### EXCERPTED DATA
------

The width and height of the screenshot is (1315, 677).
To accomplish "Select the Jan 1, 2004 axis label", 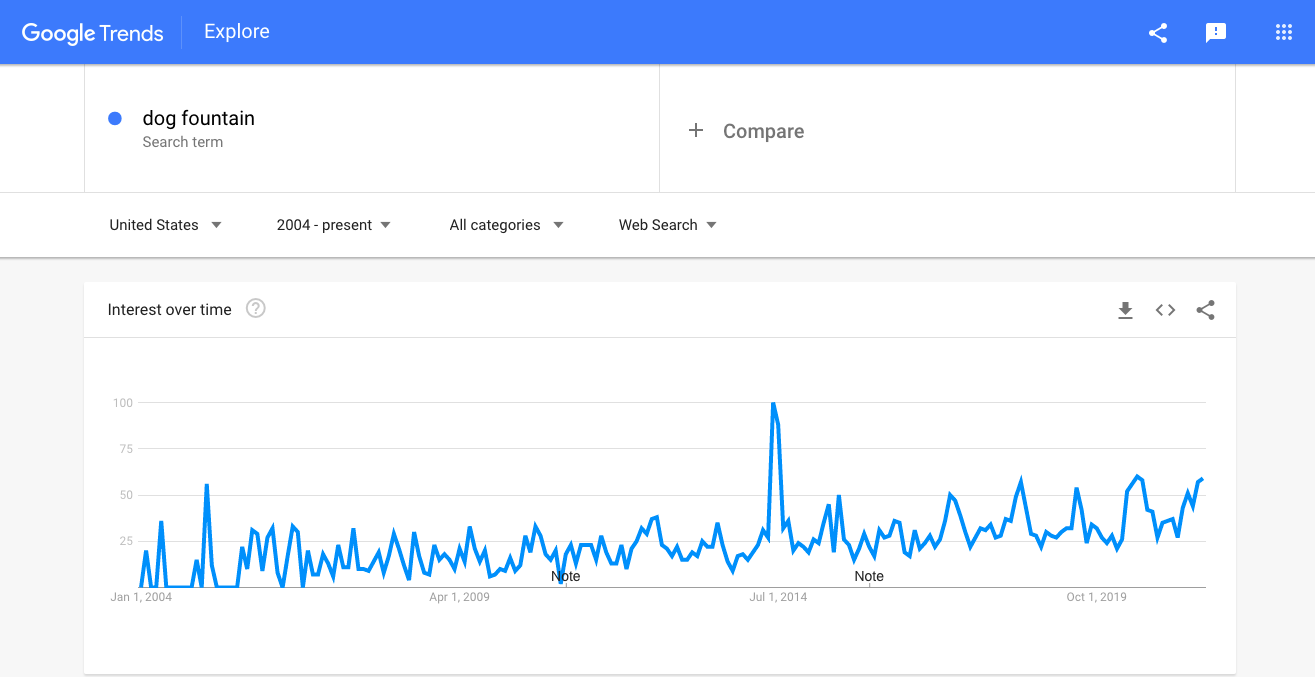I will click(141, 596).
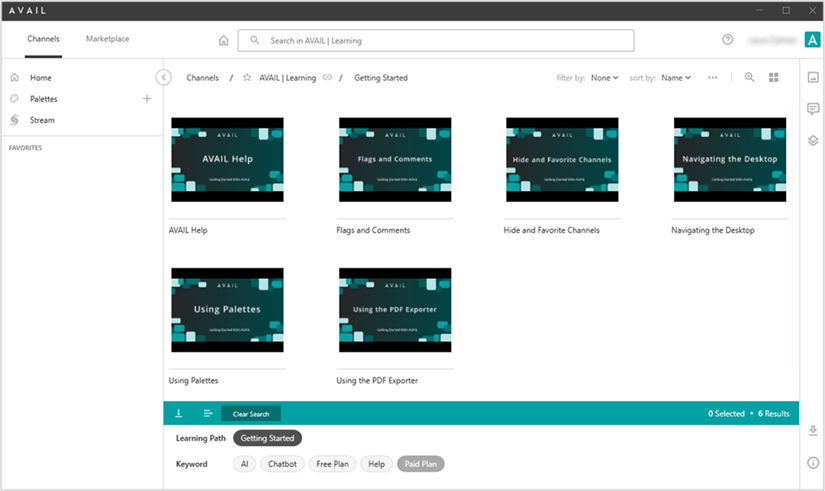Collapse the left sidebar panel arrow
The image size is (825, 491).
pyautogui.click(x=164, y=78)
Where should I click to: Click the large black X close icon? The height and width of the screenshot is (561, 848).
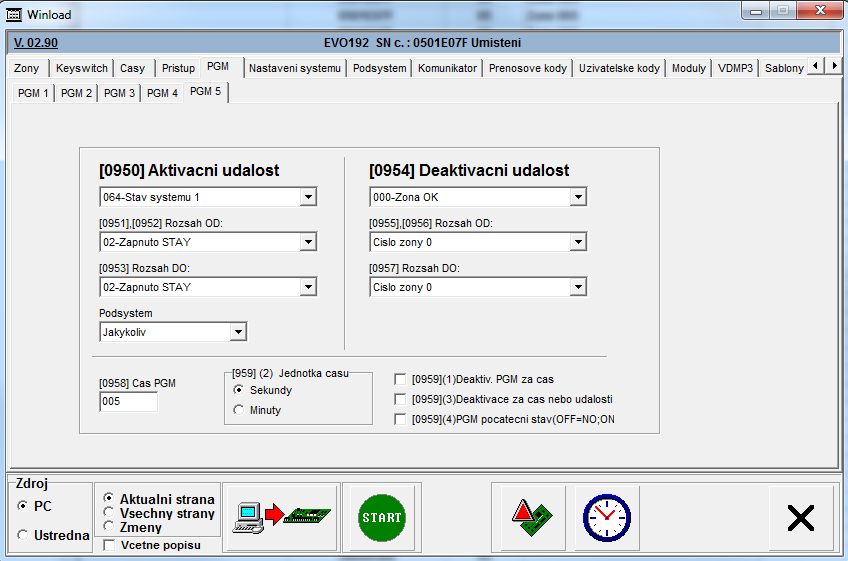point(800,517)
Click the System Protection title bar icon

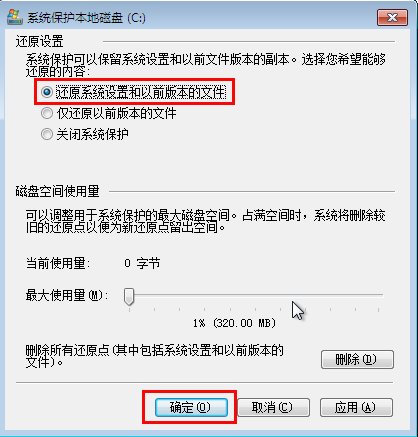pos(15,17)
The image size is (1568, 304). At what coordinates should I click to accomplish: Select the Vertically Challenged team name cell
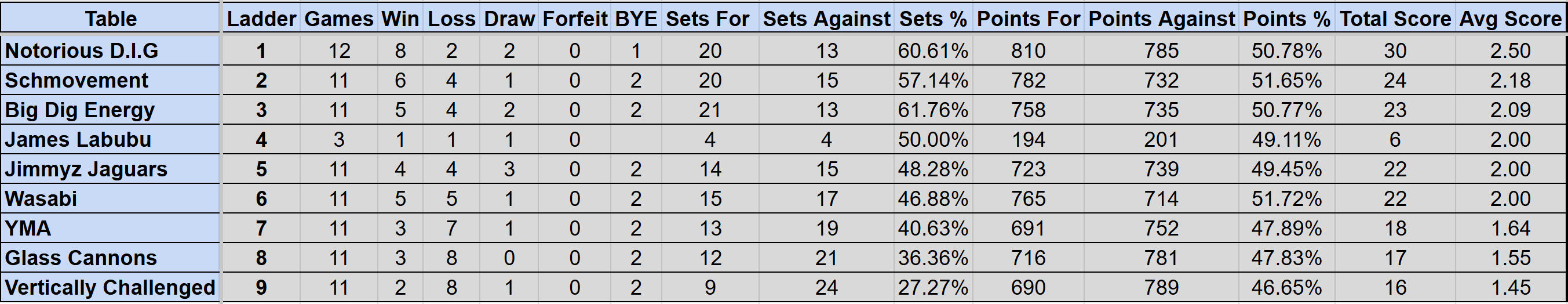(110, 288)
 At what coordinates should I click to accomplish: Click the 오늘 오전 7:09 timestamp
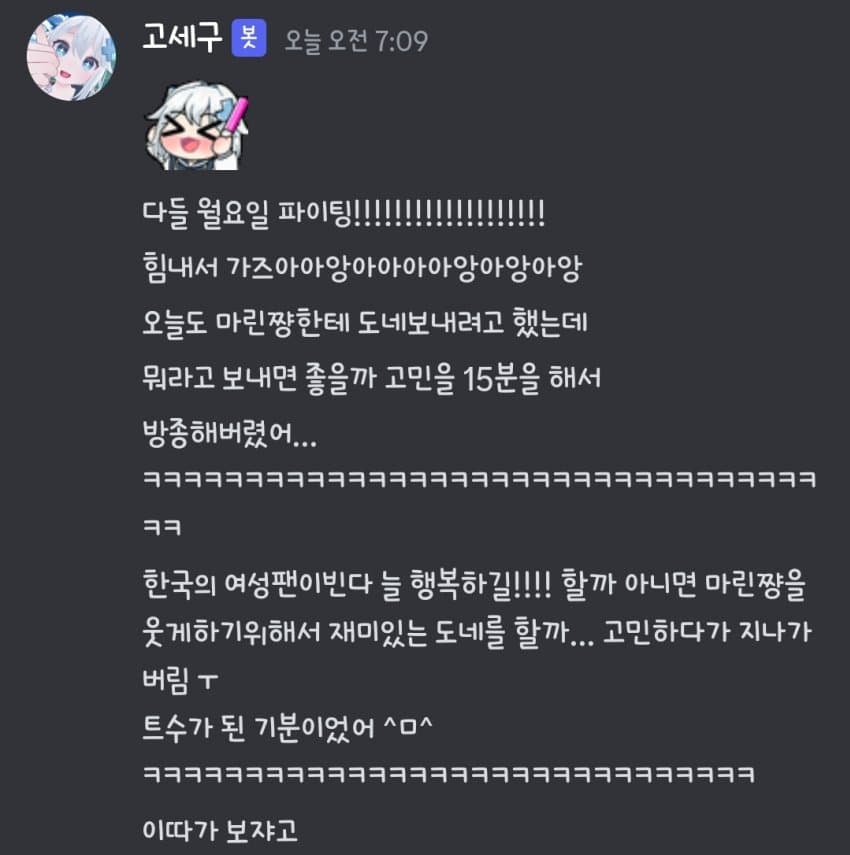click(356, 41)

------

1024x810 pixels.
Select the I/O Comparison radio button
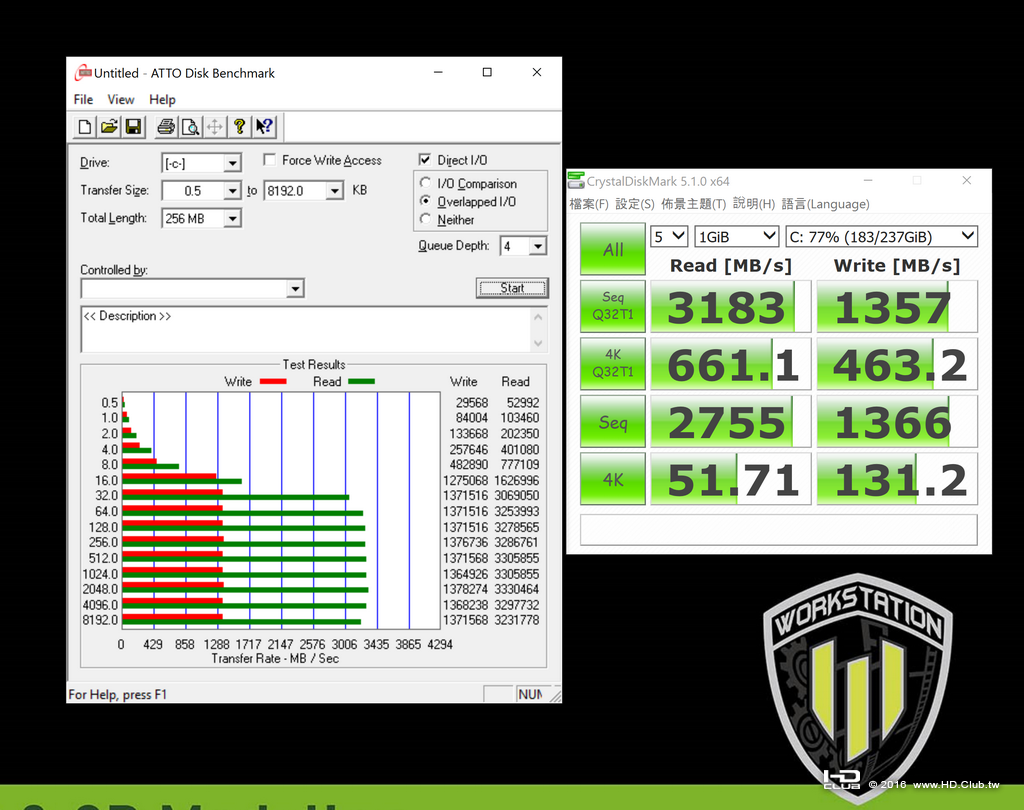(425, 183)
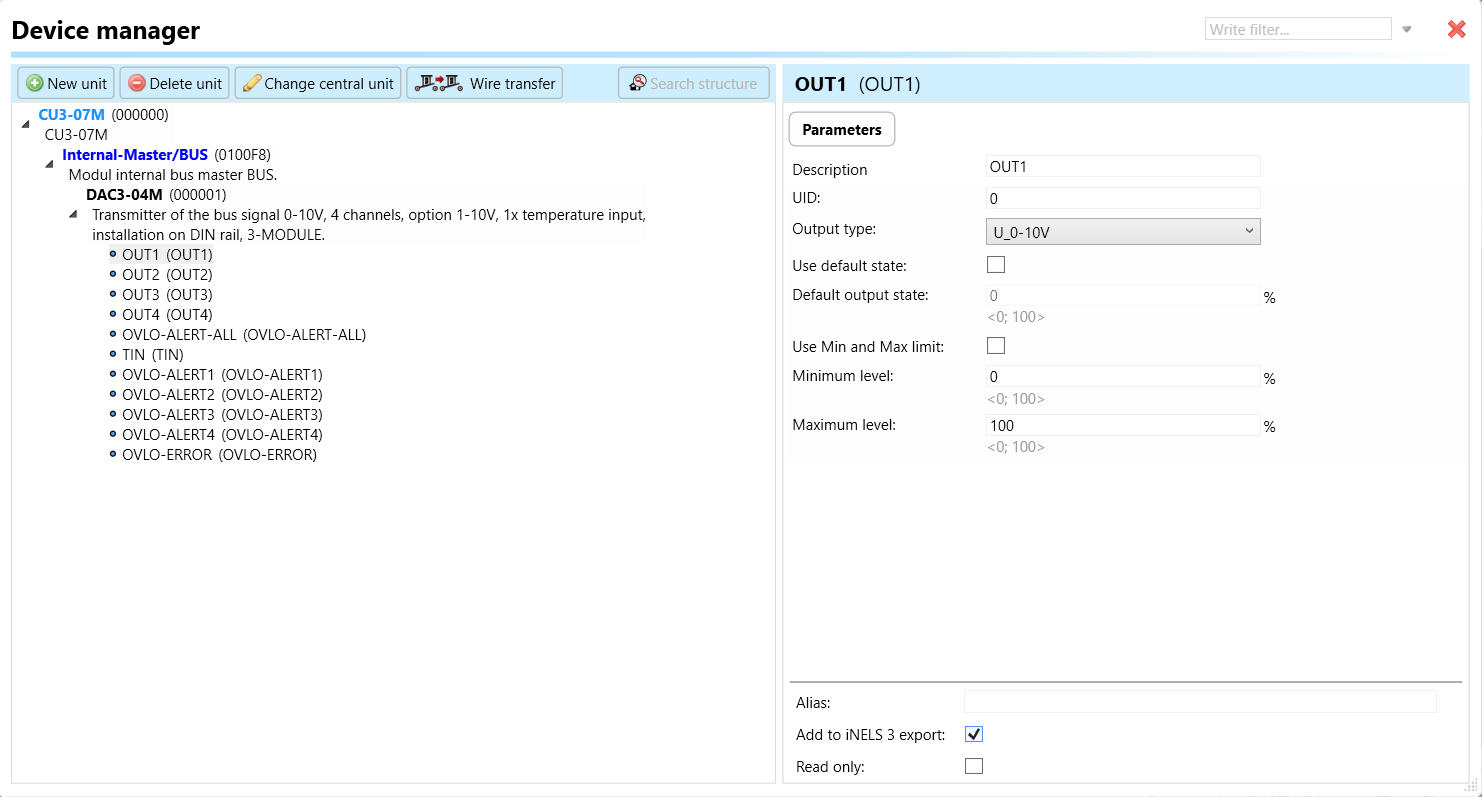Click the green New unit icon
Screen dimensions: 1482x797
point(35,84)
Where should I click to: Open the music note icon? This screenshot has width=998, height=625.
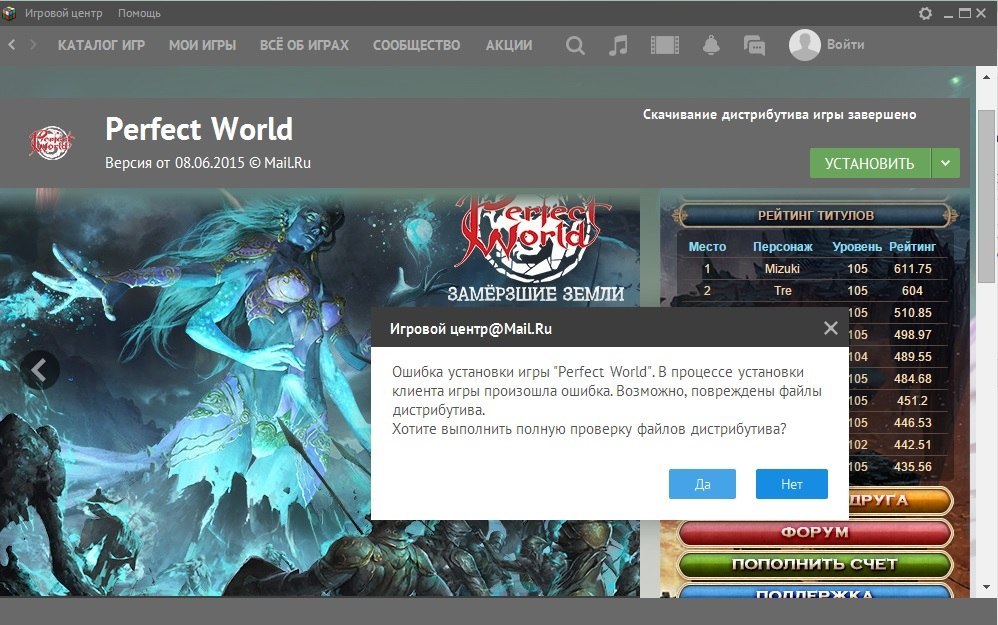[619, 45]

------

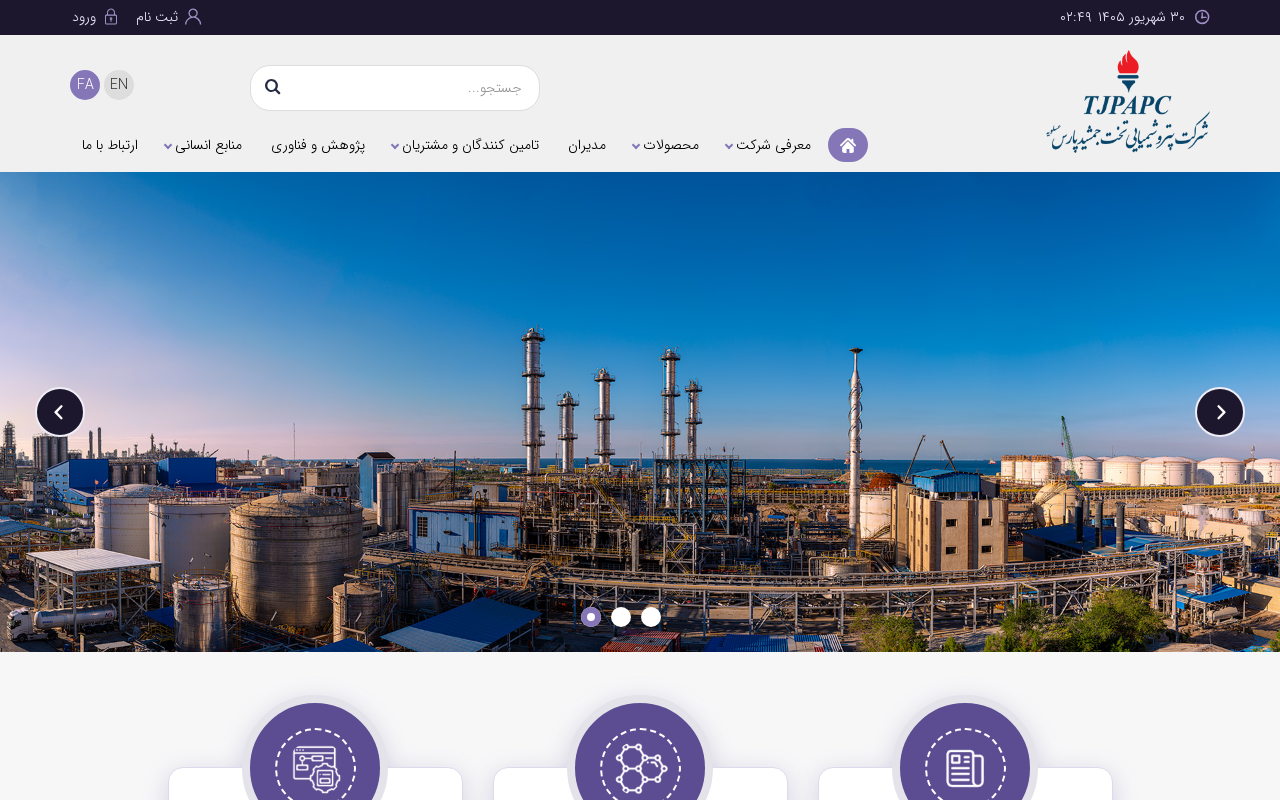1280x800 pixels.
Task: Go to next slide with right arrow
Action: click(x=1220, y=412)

------

### PROBLEM DETAILS
Lay out the lines of the items from the line with "Where should I click to: Click" to the line with "click(356, 41)" as a numbered list, skipping blank lines. Leave the pictures out.

### ANSWER IN FULL
1. Where should I click to: Click the large black X close icon? The height and width of the screenshot is (561, 848).
2. point(800,517)
3. Click the System Protection title bar icon
4. pos(15,17)
5. The image size is (1568, 304). At what coordinates should I click to accomplish: Select the Vertically Challenged team name cell
6. (110, 288)
7.  At what coordinates should I click to accomplish: Click the 오늘 오전 7:09 timestamp
8. click(356, 41)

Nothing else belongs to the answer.